SELECTION CRITERIA: Randomised controlled trials (RCTs) of fluoride supplements (tablets, drops, lozenges or chewing gum) administered to women during pregnancy with the aim of preventing caries in the primary teeth of their children.
DATA COLLECTION AND ANALYSIS: Two review authors independently screened the titles and abstracts (when available) of all reports identified through electronic searches. Two review authors independently extracted data and assessed risk of bias, as well as evaluating overall quality of the evidence utilising the GRADE approach. We could not conduct data synthesis as only one study was included in the analysis.

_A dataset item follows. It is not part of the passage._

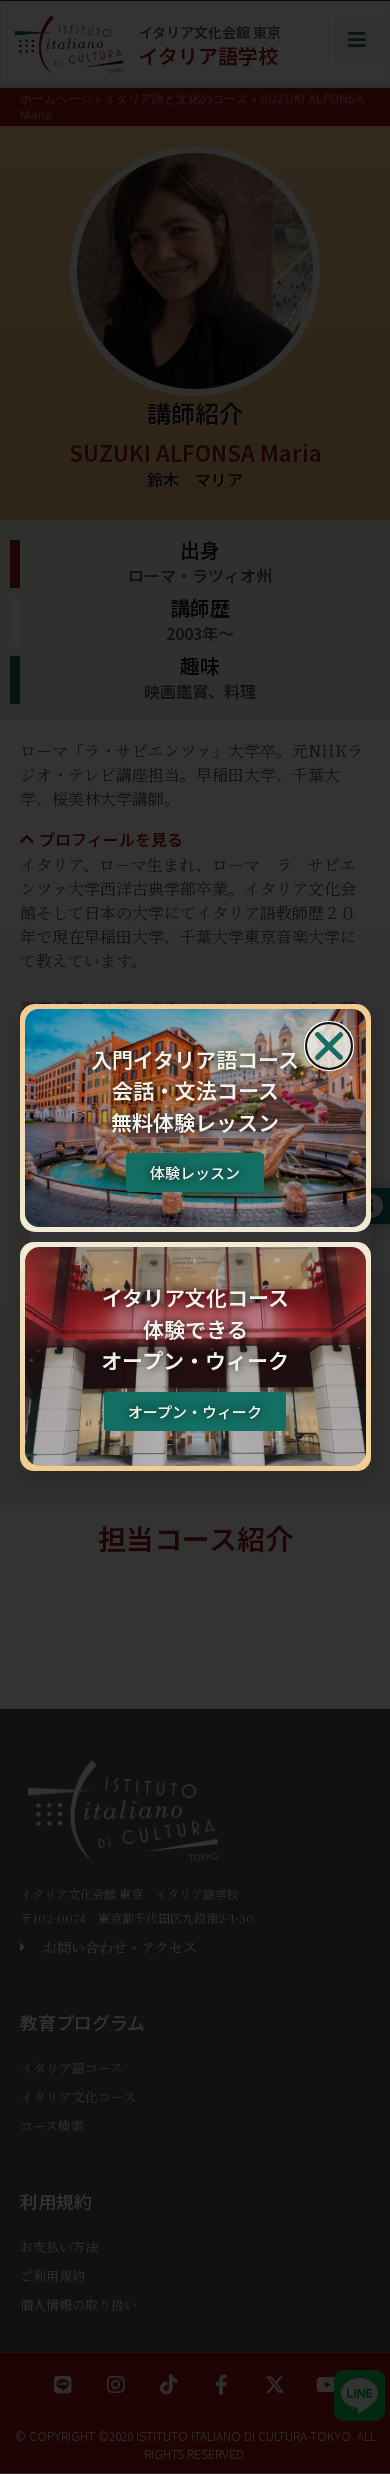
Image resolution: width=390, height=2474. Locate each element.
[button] (329, 1046)
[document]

MAIN RESULTS: Only one RCT met the inclusion criteria for this review. This RCT showed no statistical difference on decayed or filled primary tooth surfaces (dfs) and the percentage of children with caries at 3 years (risk ratio (RR) 1.46, 95% confidence interval (CI) 0.75 to 2.85; participants = 938, very low quality of evidence) and 5 years old (RR 0.84, 95% CI 0.53 to 1.33; participants = 798, very low quality of evidence). The incidence of fluorosis at 5 years was similar between the group taking fluoride supplements (tablets) during the last 6 months of pregnancy and the placebo group.
AUTHORS' CONCLUSIONS: There is no evidence that fluoride supplements taken by women during pregnancy are effective in preventing dental caries in their offspring.